I hope this question can help others working with paired-end sequences that have forward.fastq.gz, reverse.fastq.gz, and a metadata table containing a column with barcodes. My main problem is that the cutadapt demultiplexing identifies very sequences per sample. I believe this is due to a barcode issue.
My methods:
To import the data into qiime2 I followed this qiime2 tutorial.
qiime tools import \
--type MultiplexedPairedEndBarcodeInSequence \
--input-path sequences \
--output-path multiplexed-seqs.qza
To demultiplex the data I used the cutadapt command:
qiime cutadapt demux-paired \
--i-seqs multiplexed-seqs.qza \
--m-forward-barcodes-file metadata.tsv \
--m-forward-barcodes-column barcode-sequence \
--p-error-rate 0.1 \
--output-dir demultiplexed_data
To summarize the data I followed the basic code:
qiime demux summarize \
--i-data demultiplexed_data/per_sample_sequences.qza \
--o-visualization demultiplexed_data.qzv
The problem I encountered was that almost no reads were found for some samples.

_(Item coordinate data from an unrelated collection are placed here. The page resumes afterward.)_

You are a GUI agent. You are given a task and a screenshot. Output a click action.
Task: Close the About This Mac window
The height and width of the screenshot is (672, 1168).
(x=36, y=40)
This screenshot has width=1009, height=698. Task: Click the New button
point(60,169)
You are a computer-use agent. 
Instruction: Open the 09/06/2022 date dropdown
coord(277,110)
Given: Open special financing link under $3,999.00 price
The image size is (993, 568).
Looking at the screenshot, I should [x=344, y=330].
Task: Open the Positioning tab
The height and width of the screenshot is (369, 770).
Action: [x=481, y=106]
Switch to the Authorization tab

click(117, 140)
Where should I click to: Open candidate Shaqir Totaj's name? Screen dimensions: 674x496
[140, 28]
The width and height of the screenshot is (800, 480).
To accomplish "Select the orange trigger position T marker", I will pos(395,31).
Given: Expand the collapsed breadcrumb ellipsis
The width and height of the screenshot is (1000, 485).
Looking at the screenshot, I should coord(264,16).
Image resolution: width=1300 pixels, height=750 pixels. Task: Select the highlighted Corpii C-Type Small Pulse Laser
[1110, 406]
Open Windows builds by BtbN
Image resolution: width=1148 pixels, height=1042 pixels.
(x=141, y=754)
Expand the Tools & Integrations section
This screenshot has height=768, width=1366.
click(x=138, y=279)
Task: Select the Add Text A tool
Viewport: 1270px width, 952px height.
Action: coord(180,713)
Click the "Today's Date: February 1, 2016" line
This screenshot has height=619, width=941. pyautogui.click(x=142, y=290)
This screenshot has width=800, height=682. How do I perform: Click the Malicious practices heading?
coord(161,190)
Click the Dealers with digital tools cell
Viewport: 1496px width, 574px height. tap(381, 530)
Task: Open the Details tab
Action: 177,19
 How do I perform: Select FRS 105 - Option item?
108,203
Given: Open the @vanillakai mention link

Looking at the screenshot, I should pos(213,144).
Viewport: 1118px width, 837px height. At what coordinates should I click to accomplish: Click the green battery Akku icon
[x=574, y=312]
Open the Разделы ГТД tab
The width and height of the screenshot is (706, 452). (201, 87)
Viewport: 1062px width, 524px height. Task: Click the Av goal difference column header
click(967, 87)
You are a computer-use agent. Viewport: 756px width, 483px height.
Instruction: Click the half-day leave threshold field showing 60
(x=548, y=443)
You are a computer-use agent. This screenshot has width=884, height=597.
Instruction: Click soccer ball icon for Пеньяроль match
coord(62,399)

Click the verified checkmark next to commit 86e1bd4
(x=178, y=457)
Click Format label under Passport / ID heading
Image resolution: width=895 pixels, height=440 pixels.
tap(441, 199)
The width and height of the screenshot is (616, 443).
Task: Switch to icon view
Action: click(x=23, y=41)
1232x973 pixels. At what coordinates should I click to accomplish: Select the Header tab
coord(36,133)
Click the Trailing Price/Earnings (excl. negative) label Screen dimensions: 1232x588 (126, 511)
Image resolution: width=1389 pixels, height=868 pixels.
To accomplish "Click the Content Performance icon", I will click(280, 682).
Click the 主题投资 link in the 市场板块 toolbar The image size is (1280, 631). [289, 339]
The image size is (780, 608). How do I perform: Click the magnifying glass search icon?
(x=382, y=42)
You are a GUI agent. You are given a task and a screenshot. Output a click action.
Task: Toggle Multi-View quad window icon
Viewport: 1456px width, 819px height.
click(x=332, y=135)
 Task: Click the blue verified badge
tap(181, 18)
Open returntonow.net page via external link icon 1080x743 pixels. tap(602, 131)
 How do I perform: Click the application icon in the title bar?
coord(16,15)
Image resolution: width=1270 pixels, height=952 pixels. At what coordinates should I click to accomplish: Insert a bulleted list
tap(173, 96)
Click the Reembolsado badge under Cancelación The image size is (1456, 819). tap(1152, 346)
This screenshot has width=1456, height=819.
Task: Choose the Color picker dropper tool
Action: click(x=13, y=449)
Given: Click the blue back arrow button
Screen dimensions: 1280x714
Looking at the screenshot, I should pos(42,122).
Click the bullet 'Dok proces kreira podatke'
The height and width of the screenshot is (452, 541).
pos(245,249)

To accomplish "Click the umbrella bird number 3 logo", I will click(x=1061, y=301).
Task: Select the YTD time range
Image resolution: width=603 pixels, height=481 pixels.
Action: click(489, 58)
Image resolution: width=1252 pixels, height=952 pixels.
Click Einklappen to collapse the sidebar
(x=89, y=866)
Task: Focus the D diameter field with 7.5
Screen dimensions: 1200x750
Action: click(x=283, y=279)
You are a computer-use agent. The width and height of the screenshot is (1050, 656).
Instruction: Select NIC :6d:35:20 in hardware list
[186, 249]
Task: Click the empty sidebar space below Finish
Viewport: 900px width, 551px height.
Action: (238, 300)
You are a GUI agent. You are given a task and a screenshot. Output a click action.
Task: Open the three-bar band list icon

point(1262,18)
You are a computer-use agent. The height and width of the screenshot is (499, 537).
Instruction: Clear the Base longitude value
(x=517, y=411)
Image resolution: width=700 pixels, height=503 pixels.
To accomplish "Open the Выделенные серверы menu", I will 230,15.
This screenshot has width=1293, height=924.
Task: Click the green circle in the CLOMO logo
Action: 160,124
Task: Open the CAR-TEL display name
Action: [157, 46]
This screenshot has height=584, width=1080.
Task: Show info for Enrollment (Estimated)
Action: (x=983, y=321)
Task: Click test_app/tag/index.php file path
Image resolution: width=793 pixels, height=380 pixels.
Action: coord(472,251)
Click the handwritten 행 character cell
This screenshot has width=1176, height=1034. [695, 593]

I used a simple grep search of the unzipped forward reads (gunzip forward.fastq.gz
) and found that there were a lot of errors in the barcodes themselves. For example, all barcodes started with "TAAGGCGA" followed by 8 unique nucleotides. I used the grep command grep -o TAAGGCGA........ forward.fastq | sort | uniq
and identified 163 unique variations of the barcodes. None of these extracted barcodes exactly matched the barcodes I supplied in my metadata.tsv file.
I increased the number of sequences identified for each sample by allowing more errors in the barcode matching with the following command:
qiime cutadapt demux-paired \
--i-seqs multiplexed-seqs.qza \
--m-forward-barcodes-file metadata.tsv \
--m-forward-barcodes-column barcode-sequence \
**--p-error-rate 0.2** \
--output-dir demultiplexed_data_error.2
This identified more sequences. However, I am left feeling unsure about the demultiplexing process.
Questions:
Am I right in assuming that my main issue stems from the barcodes?
Is it normal to not have a perfect match for the barcodes?
Or is this user error?
I am using qiime2-2021.4, on a windows 10 computer using the windows subsystem for Linux. I have used this computer to analyze microbiome data previously so I don't think it is my hardware.
Thank you for your time and support.